=== Provided records ===
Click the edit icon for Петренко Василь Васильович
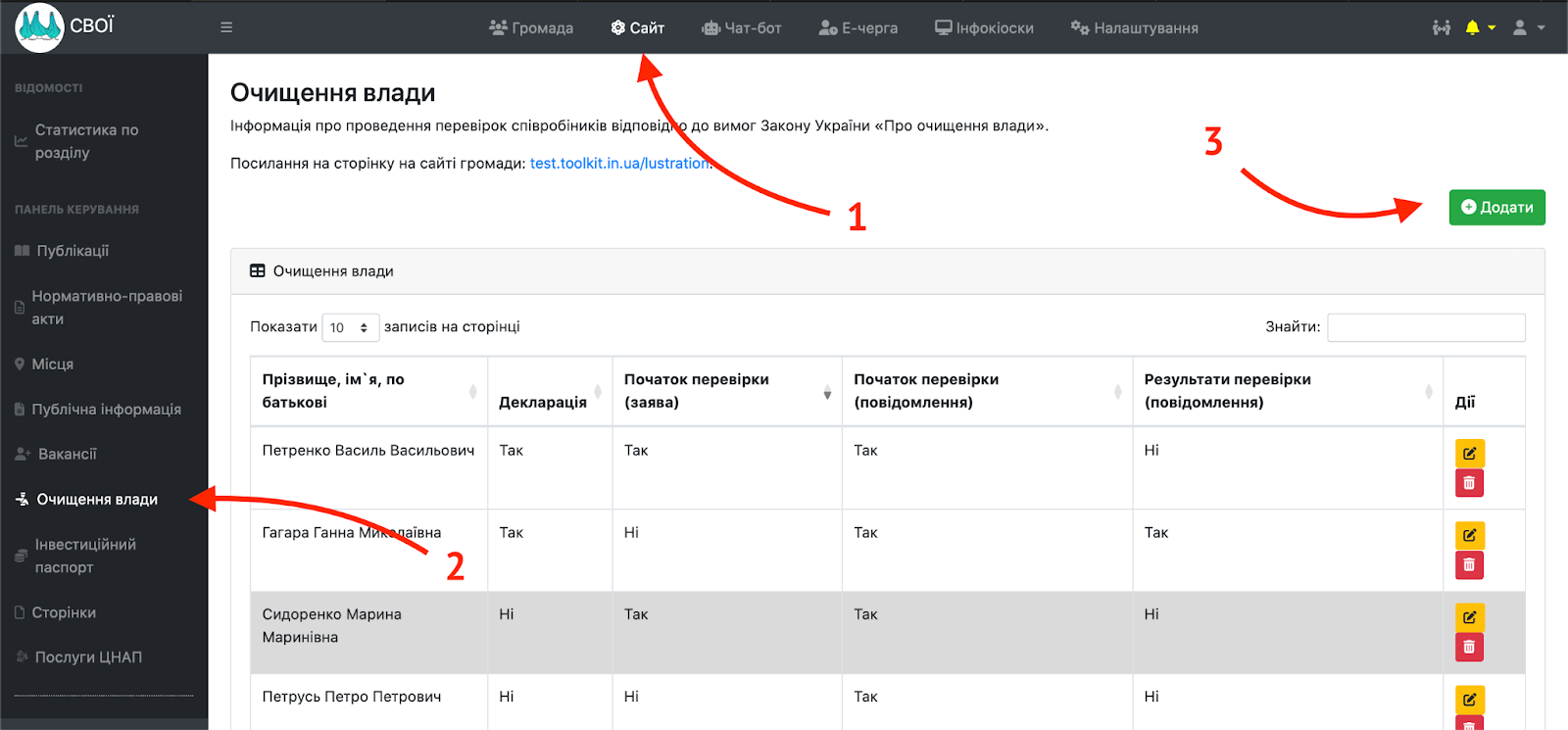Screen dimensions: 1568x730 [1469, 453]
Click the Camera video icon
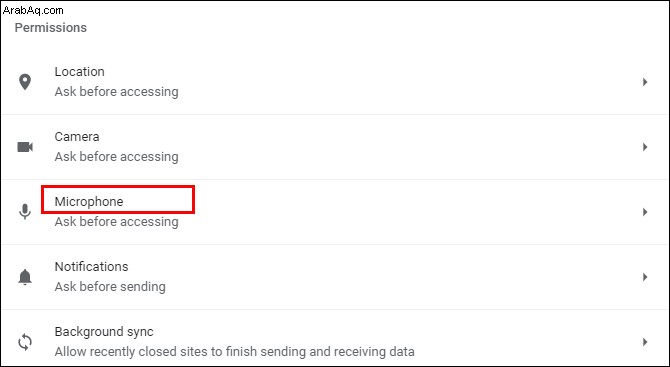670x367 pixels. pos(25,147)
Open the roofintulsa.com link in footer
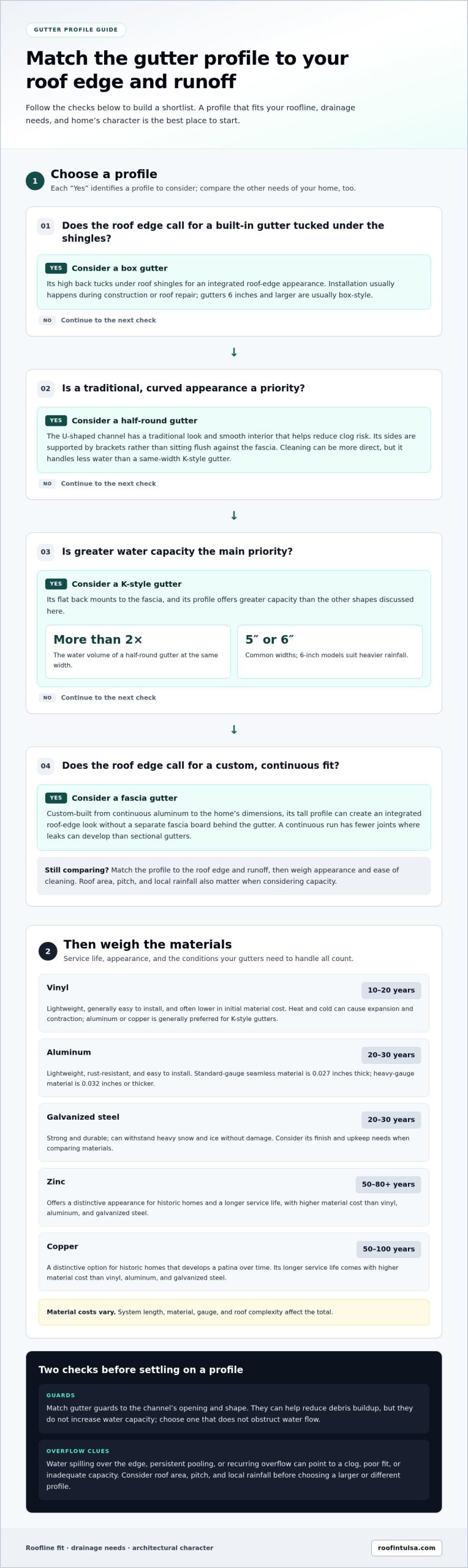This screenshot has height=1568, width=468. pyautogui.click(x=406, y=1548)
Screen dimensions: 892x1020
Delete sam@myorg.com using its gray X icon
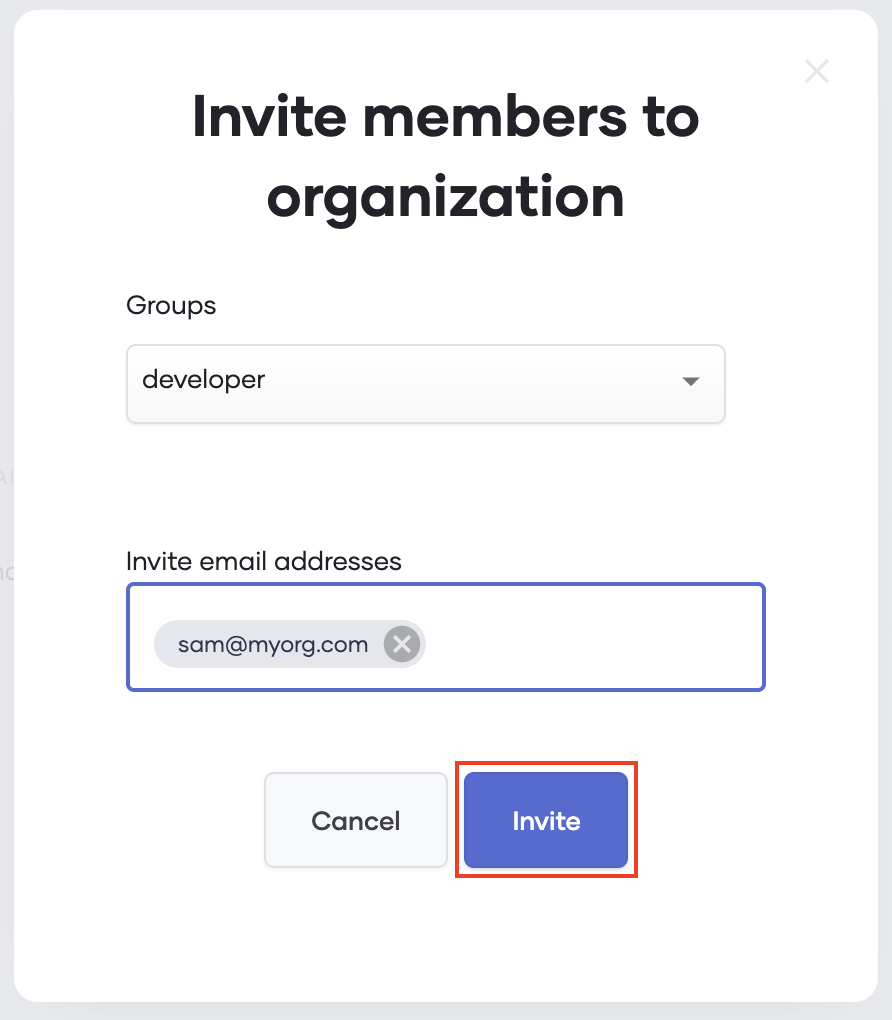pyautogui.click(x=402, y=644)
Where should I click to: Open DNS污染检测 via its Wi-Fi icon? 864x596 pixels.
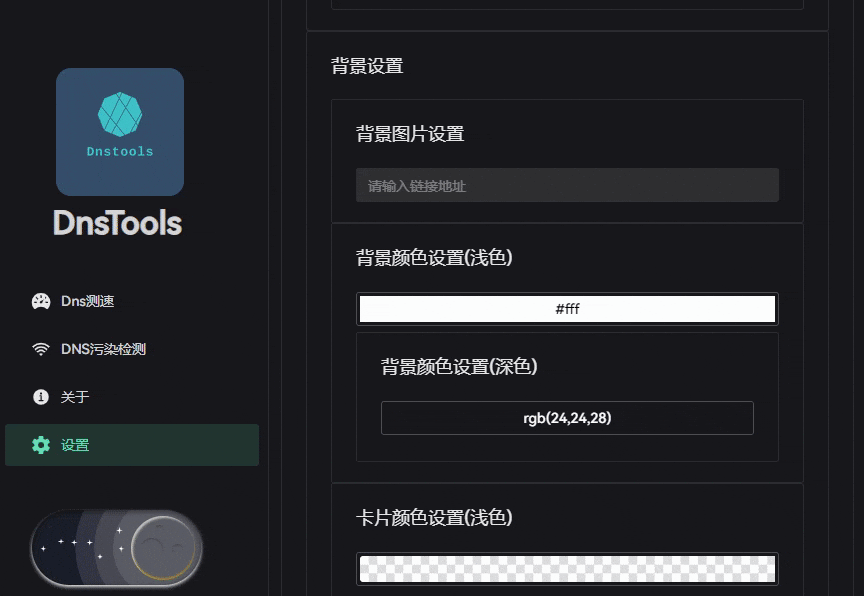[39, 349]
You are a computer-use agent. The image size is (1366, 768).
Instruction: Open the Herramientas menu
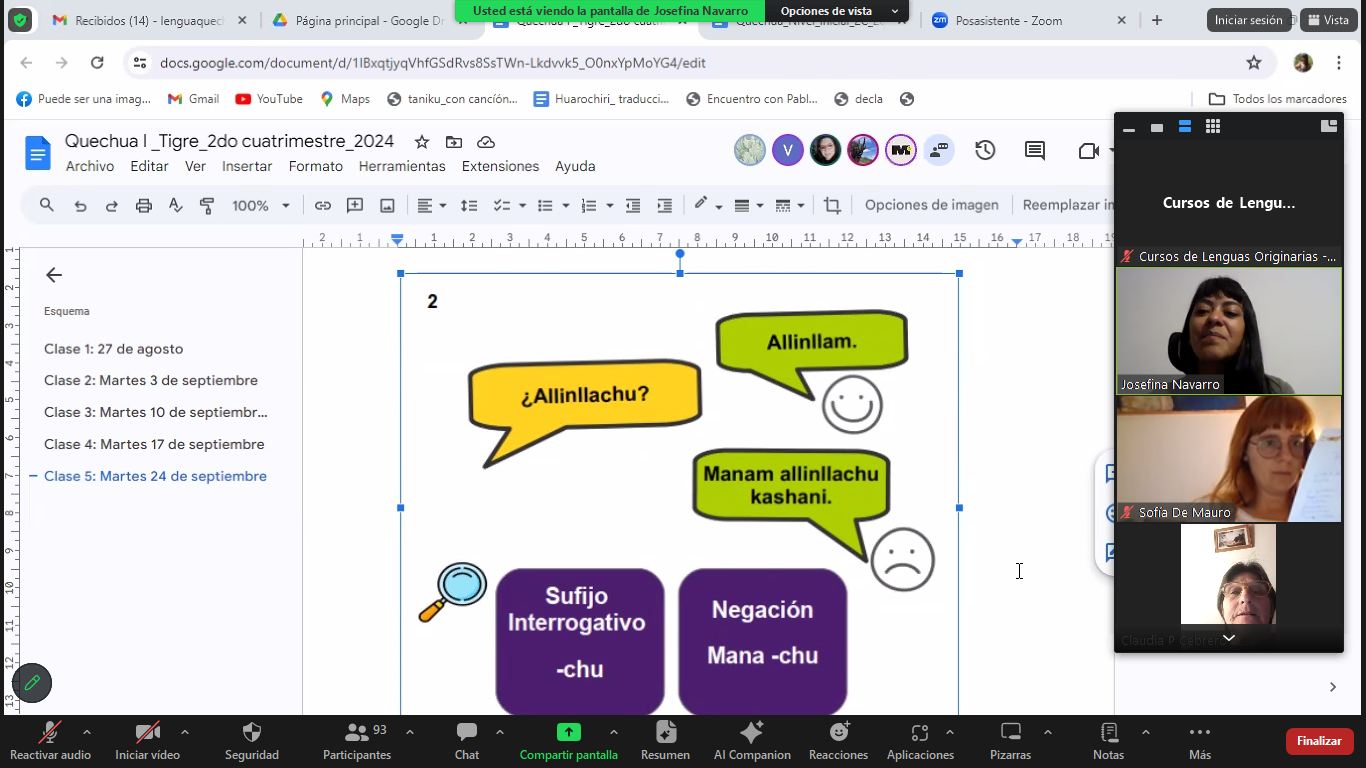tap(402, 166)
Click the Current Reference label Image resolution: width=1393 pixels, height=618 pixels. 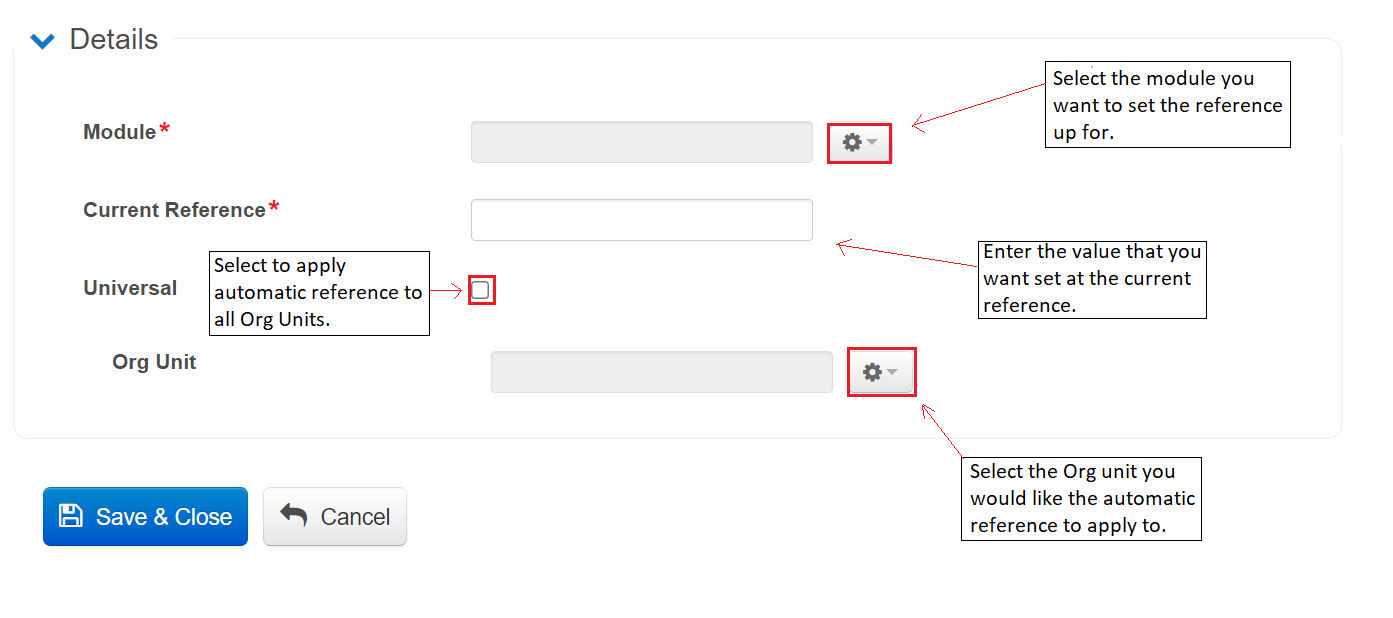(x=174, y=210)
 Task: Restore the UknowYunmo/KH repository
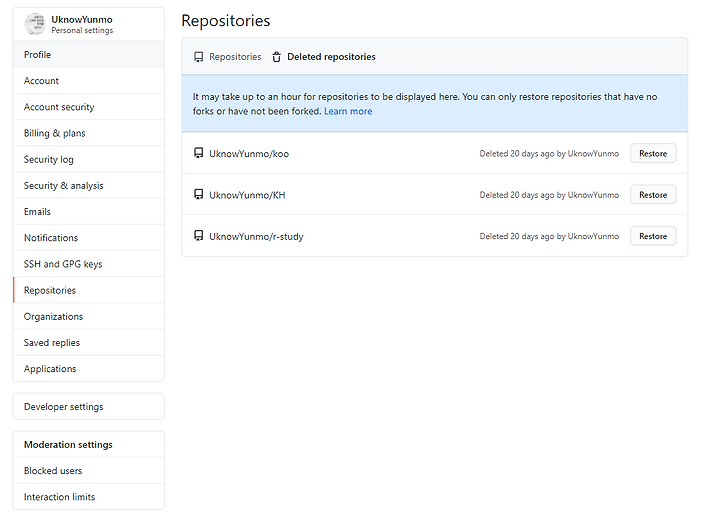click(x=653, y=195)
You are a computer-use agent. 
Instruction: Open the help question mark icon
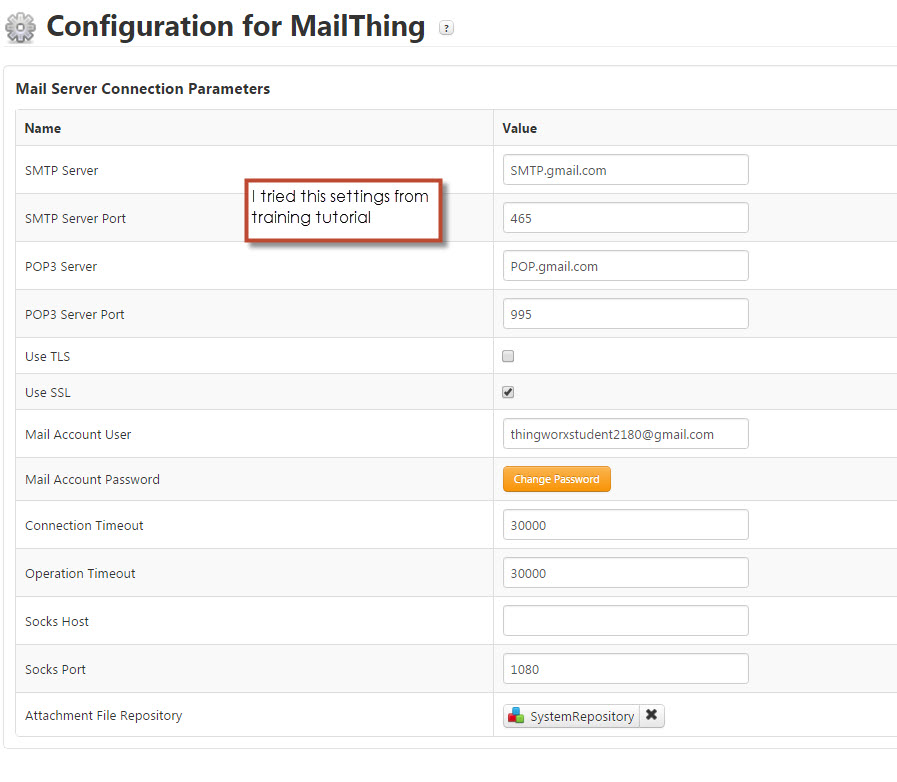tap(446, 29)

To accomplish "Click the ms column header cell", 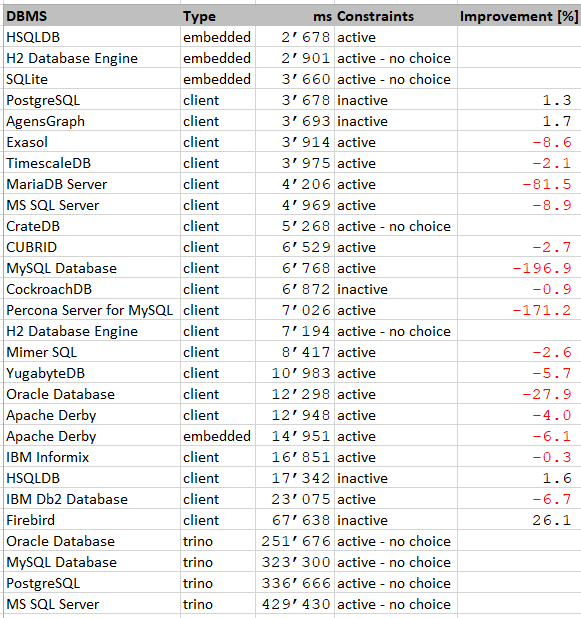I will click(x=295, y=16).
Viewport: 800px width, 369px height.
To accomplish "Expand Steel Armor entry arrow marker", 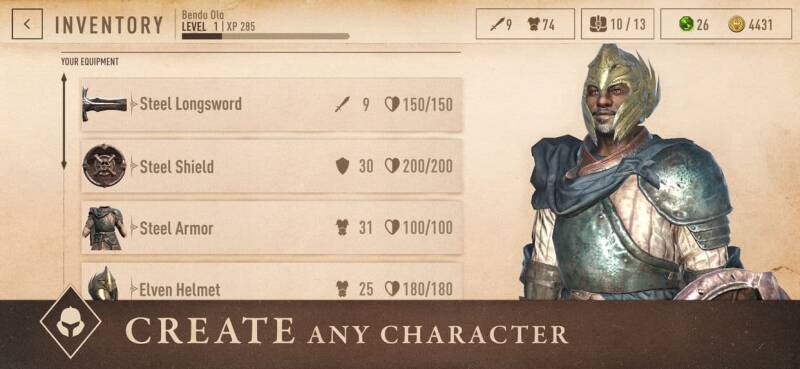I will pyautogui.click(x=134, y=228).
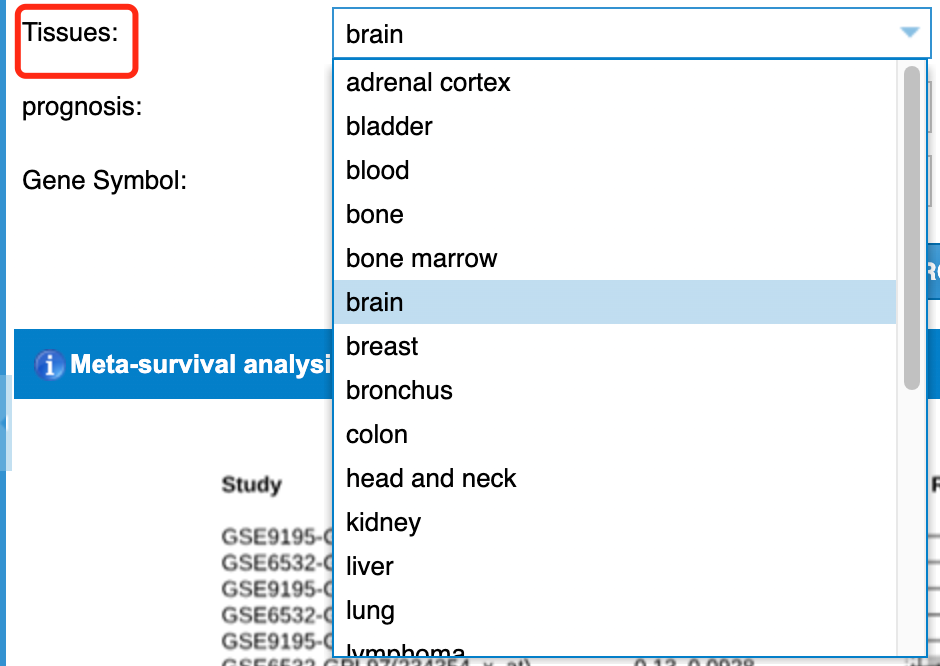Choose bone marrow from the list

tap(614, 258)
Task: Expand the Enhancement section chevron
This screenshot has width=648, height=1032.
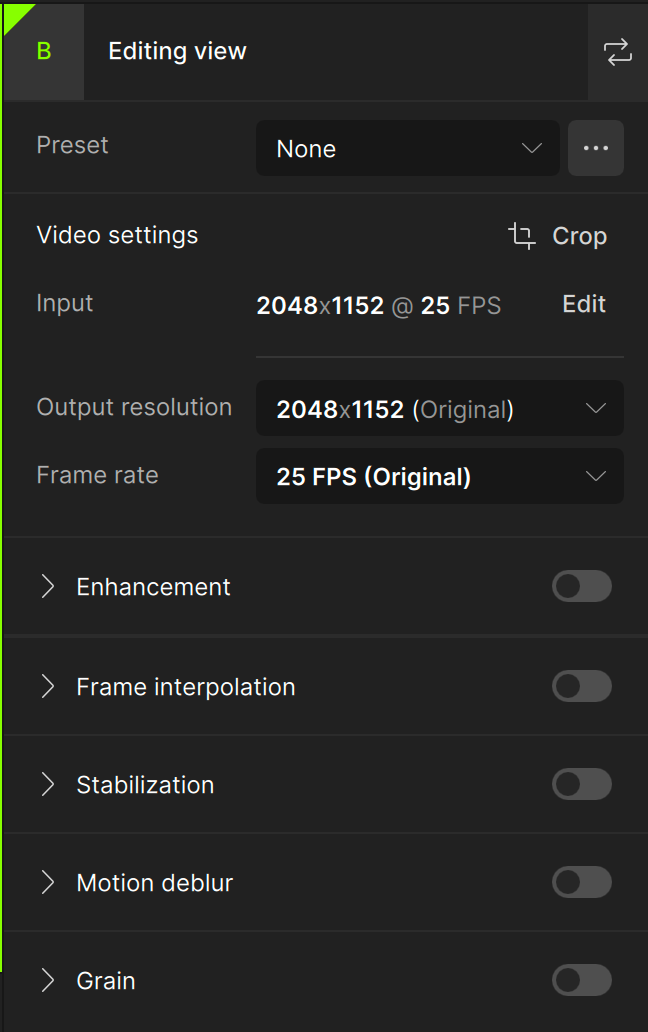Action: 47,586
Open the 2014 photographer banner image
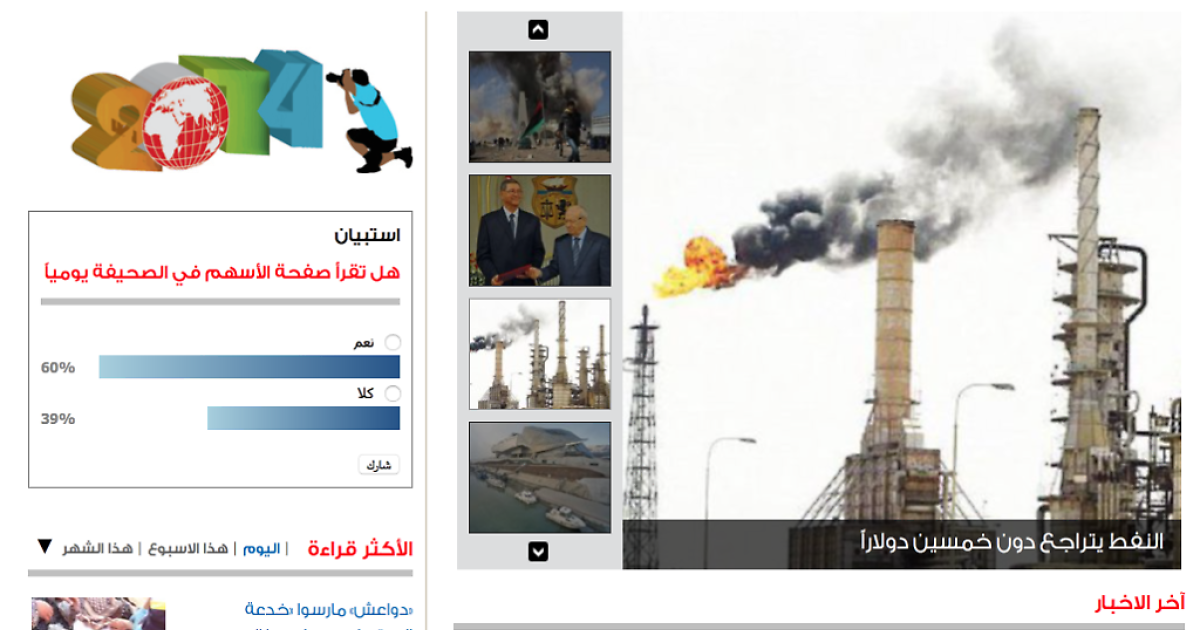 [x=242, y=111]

=== What the exercise asks ===
Nothing but the lines from the one that holds "This screenshot has width=648, height=1032." through the end of the data should appear, written out exactly, without pictures.

=== Result below ===
This screenshot has width=648, height=1032.
Action: 47,586
Open the 2014 photographer banner image
 [x=242, y=111]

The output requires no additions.